Your nervous system guides everything you do, think, say or feel. It controls complicated processes like movement, thought and memory. It plays an essential role in the things your body does without thinking, such as breathing, blushing and blinking.
Your nervous system affects every aspect of your health. This complex system is the command center for your body. It regulates your body’s systems and allows you to experience your environment. It’s almost like an enormous information highway running throughout your body.
Your nervous system uses specialized cells called neurons to send signals or messages all over your body. These electrical signals travel between your brain, skin, organs, glands and muscles. Motor neurons tell your muscles to move. Sensory neurons take information from your senses and send signals to your brain. Other types of neurons control the things your body does automatically, like breathing, shivering, having a regular heartbeat and digesting food.
Thousands of disorders and conditions can affect your nerves. An injured nerve has trouble sending messages and sometimes can be so damaged that it cannot send or receive a message at all. Some of the most common causes of nerve damage include: Disease (many infections, cancers and autoimmune diseases like diabetes, lupus and rheumatoid arthritis); stroke (when one of the brain’s blood vessels becomes blocked or suddenly bursts); accidental injury (nerves can be crushed, stretched or cut in an accident); pressure (pinched or compressed nerves can’t get enough blood to its job); toxic substances (chemotherapy, medicines, illegal drugs, excessive alcohol and poisonous substances); and the aging process (neurons don’t travel as fast as you get older).
We can see the impact nervous system conditions like these have on our overall health. Injuries to the spinal cord have also shown to have a broad impact on our overall health. Normally, messages are sent from the brain through the spinal cord to parts of the body, which leads to movement. When the spinal cord is damaged, the message from the brain cannot get through.
Other areas of concern are breathing, neurogenic shock (low heart rate and low blood pressure), altered temperature regulation, autonomic hyperreflexia (also known as autonomic dysreflexia or hyper dysreflexia), deep vein thrombosis (a blood clot in the legs and arms), stomach ileus, swallowing, bladder control, skin, muscles and tendons and bones and joints.

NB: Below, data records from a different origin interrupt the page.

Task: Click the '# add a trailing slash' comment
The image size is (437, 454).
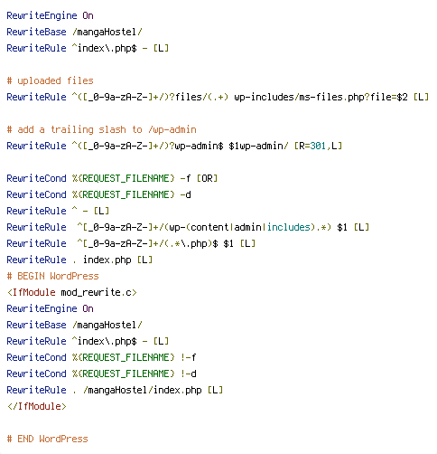Action: 101,129
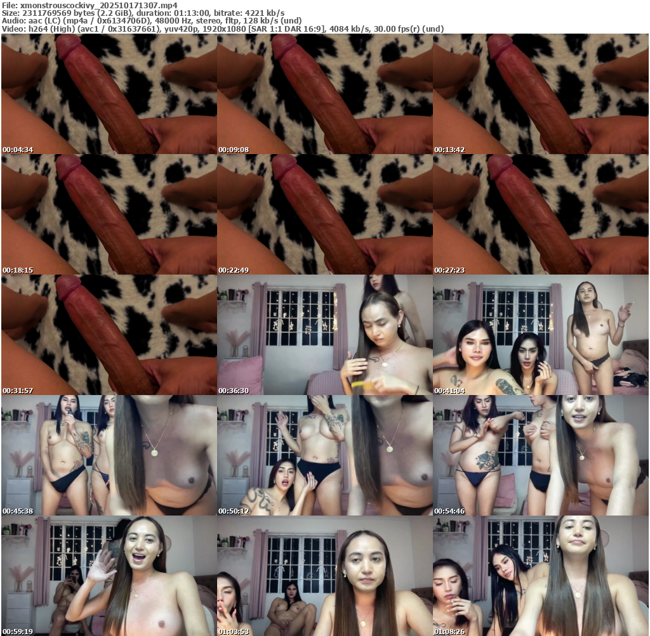The image size is (650, 636).
Task: Choose the thumbnail timestamped 00:54:46
Action: pyautogui.click(x=540, y=455)
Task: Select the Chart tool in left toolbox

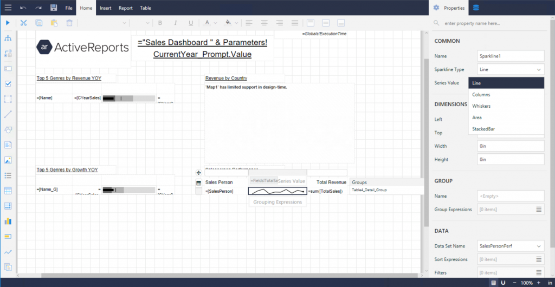Action: tap(8, 221)
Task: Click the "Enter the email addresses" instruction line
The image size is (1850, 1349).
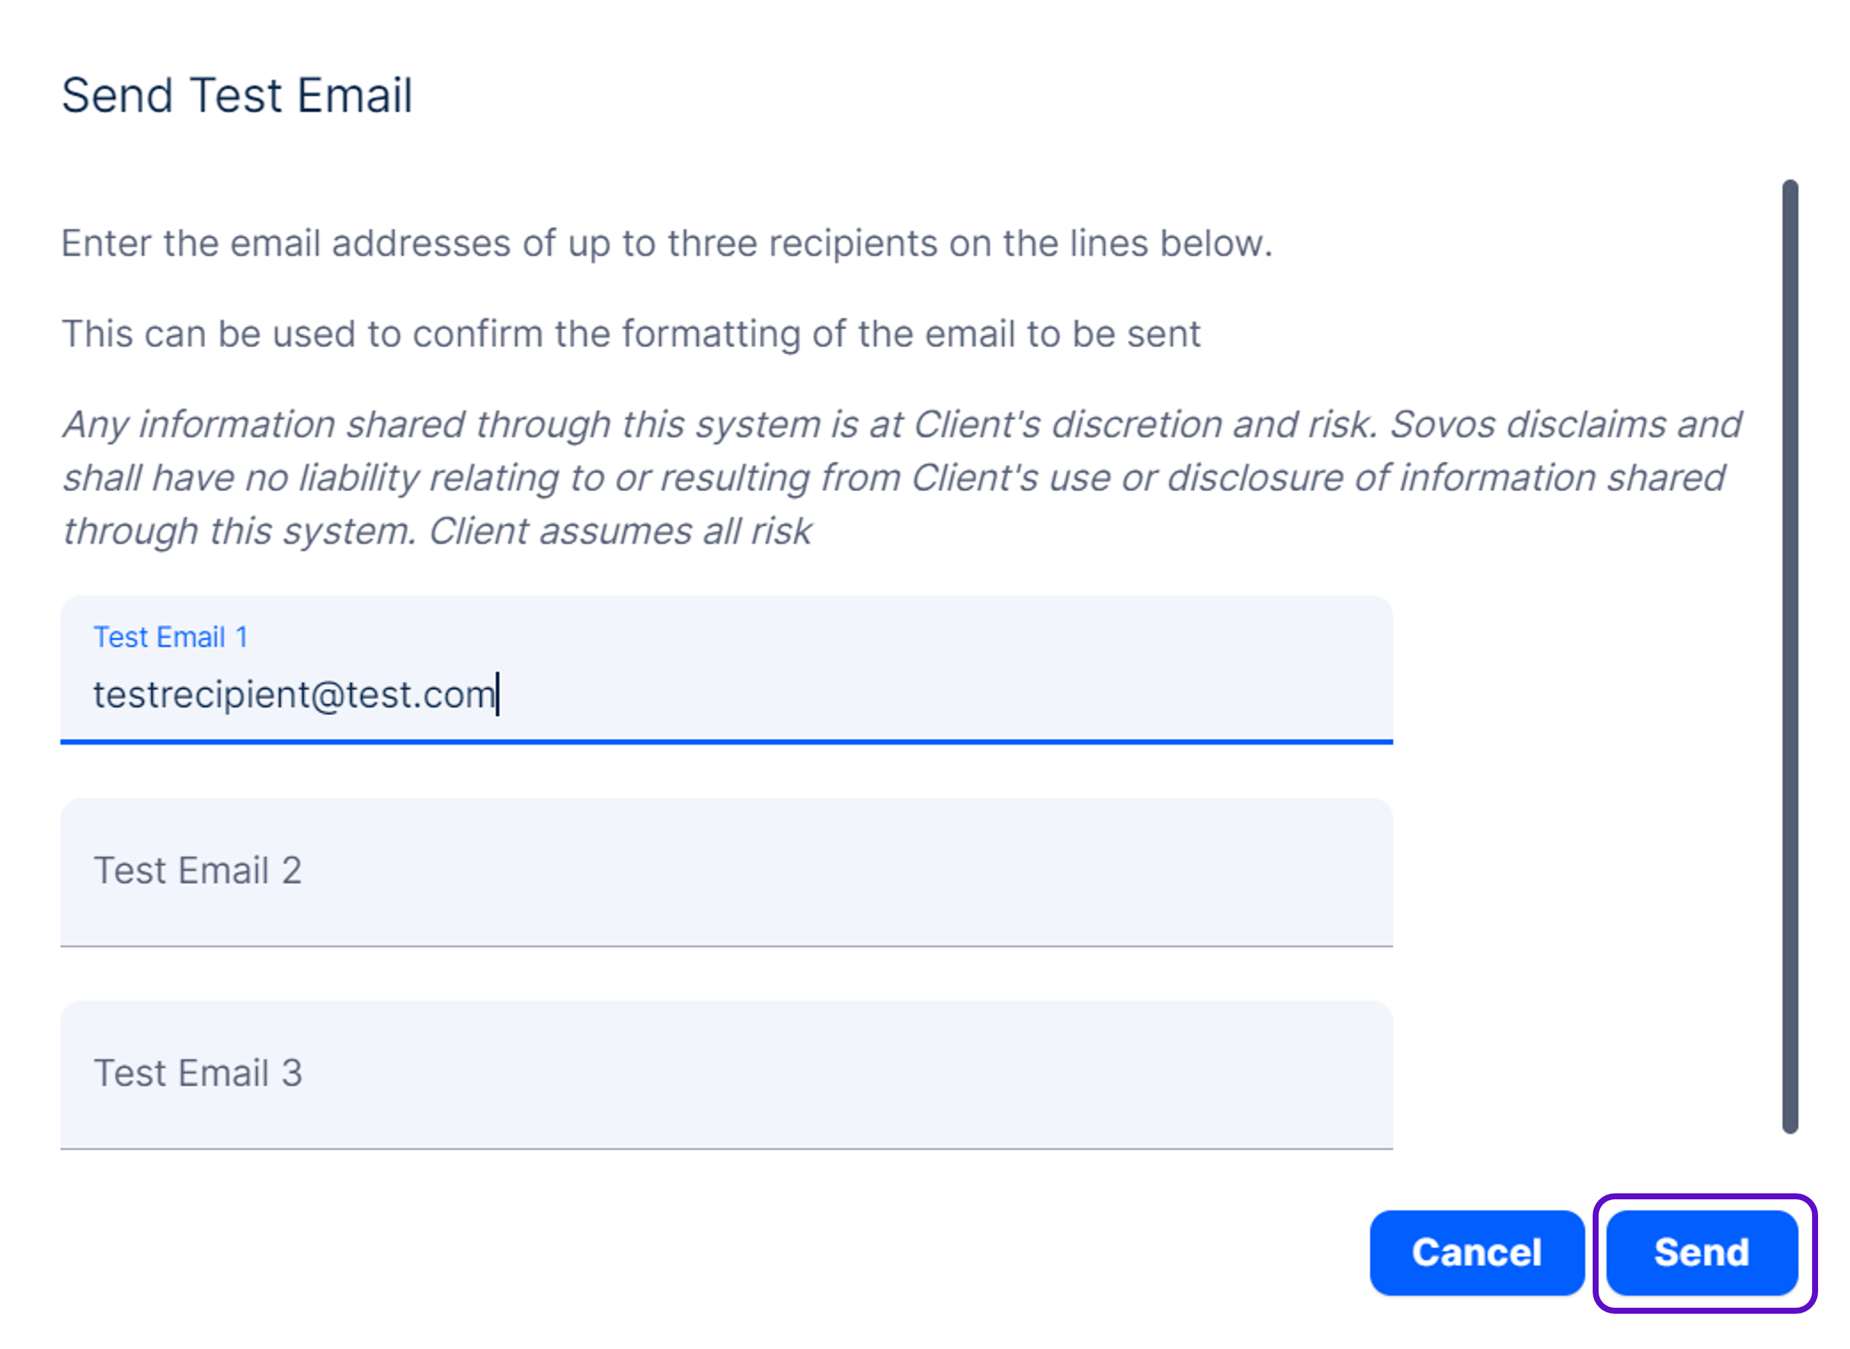Action: pos(666,243)
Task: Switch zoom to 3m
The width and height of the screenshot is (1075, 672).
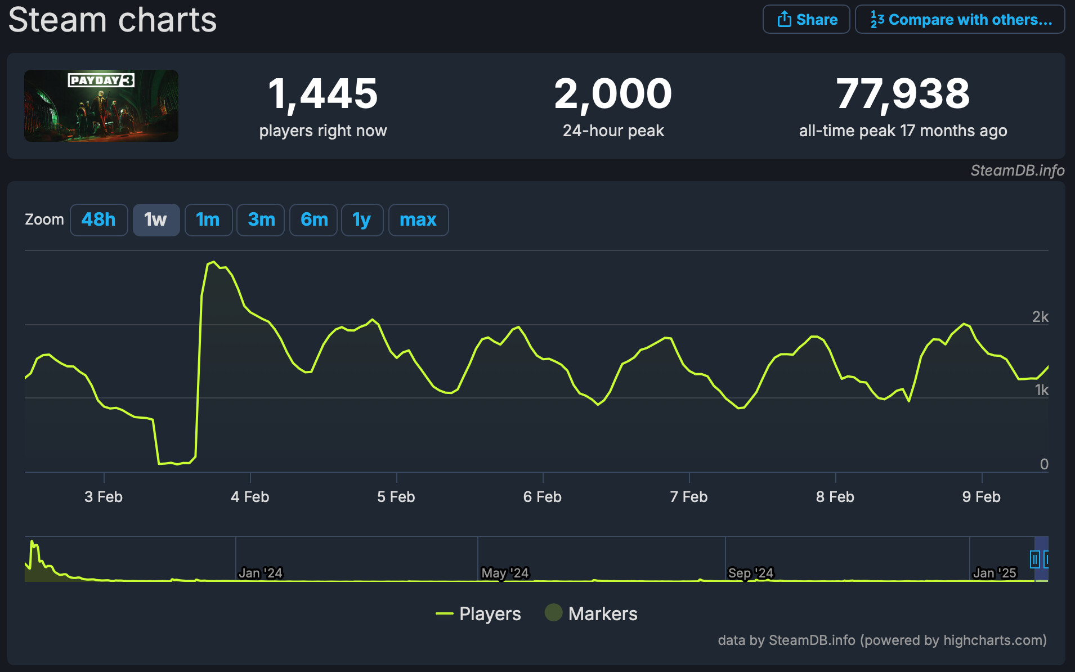Action: tap(261, 219)
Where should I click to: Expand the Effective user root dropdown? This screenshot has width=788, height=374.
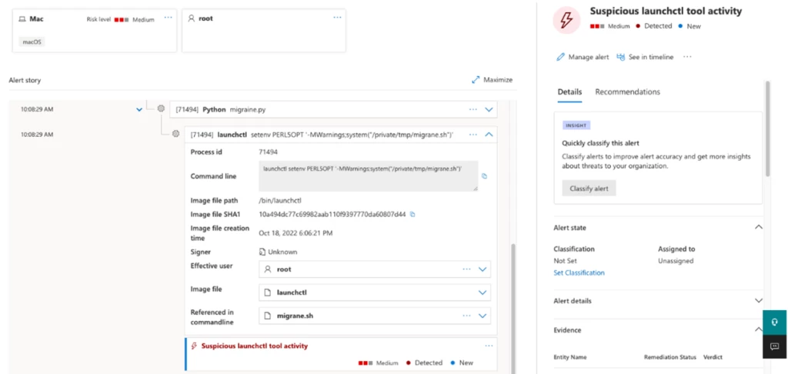[482, 269]
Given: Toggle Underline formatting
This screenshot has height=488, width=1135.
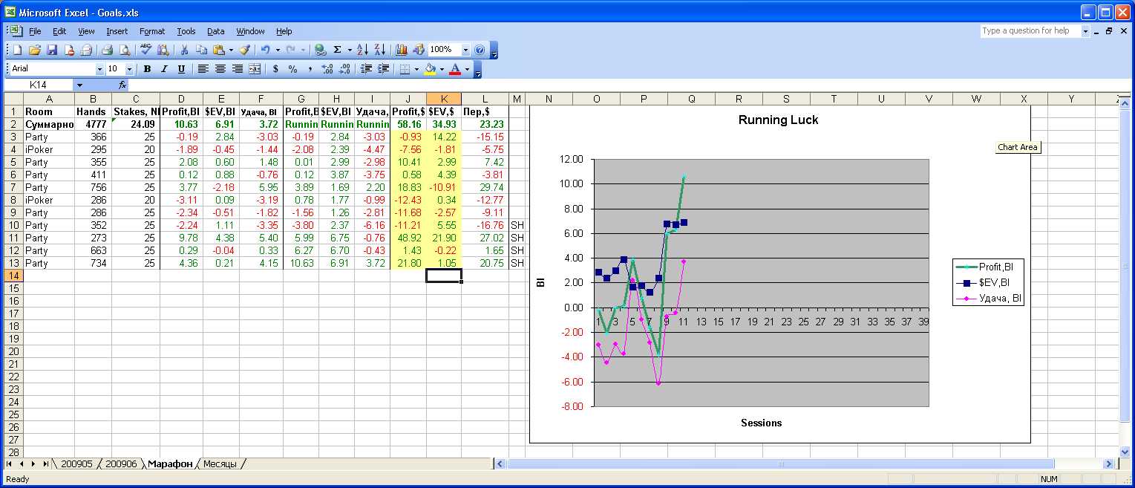Looking at the screenshot, I should (180, 69).
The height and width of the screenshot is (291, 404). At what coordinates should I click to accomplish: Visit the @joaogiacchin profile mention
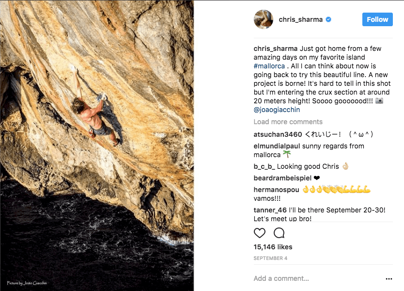(277, 110)
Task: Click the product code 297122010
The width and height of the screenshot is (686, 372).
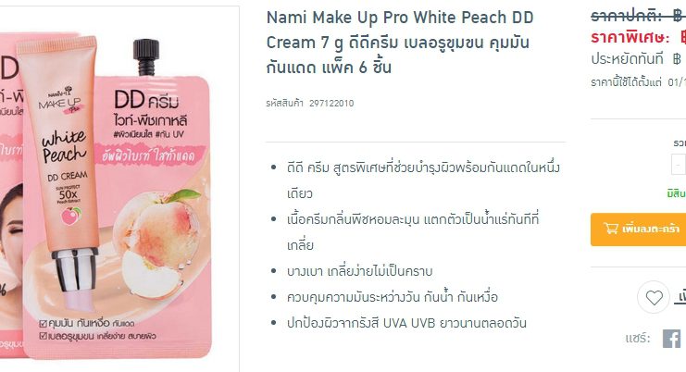Action: pyautogui.click(x=331, y=104)
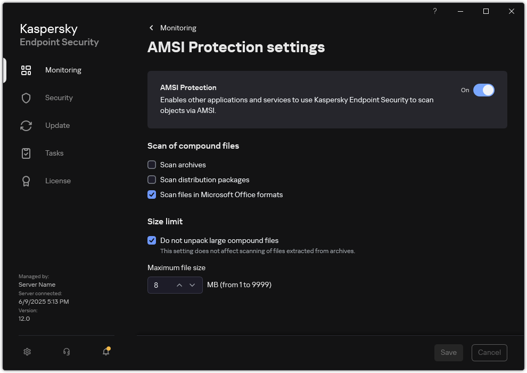Click the Update refresh icon

tap(26, 125)
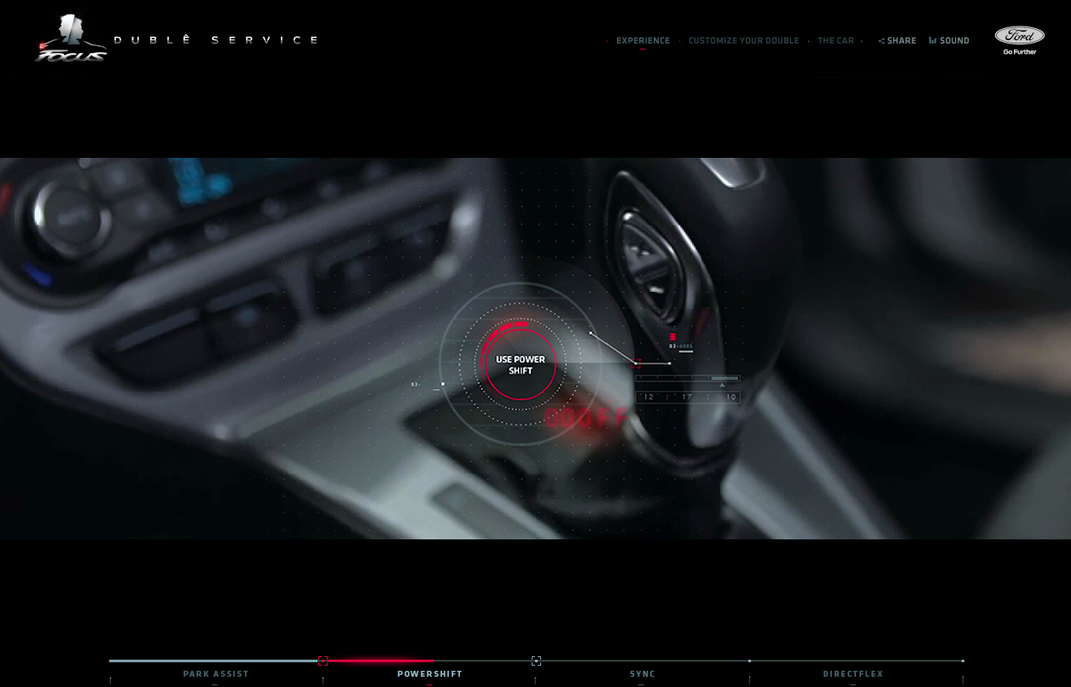Click the HUD timer readout 12:17:10
This screenshot has height=687, width=1071.
(x=689, y=397)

From work stressors to family obligations to current events, our nervous system bears the brunt of it all. We all have a limit, and it’s not difficult to reach it with everything going on in the world. We can’t force ourselves to run on empty without serious consequences. There are small, simple ways to build rest, rejuvenation and resilience right into our lifestyle.
Our nervous system needs these breaks the same way we need to stay hydrated, visit the bathroom and get enough sleep every night. These are essential. The following are some top-notch methods for giving your nerves what they need, no matter what’s going on around you.
Weight it down: Weight provides the brain with proprioceptive input, which can produce a calming and organizing effect on the central nervous system. You can get this from normal day to day activities like carrying a book bag, pushing a lawnmower or even chewing gum. The goal is to do it in a healthy manner.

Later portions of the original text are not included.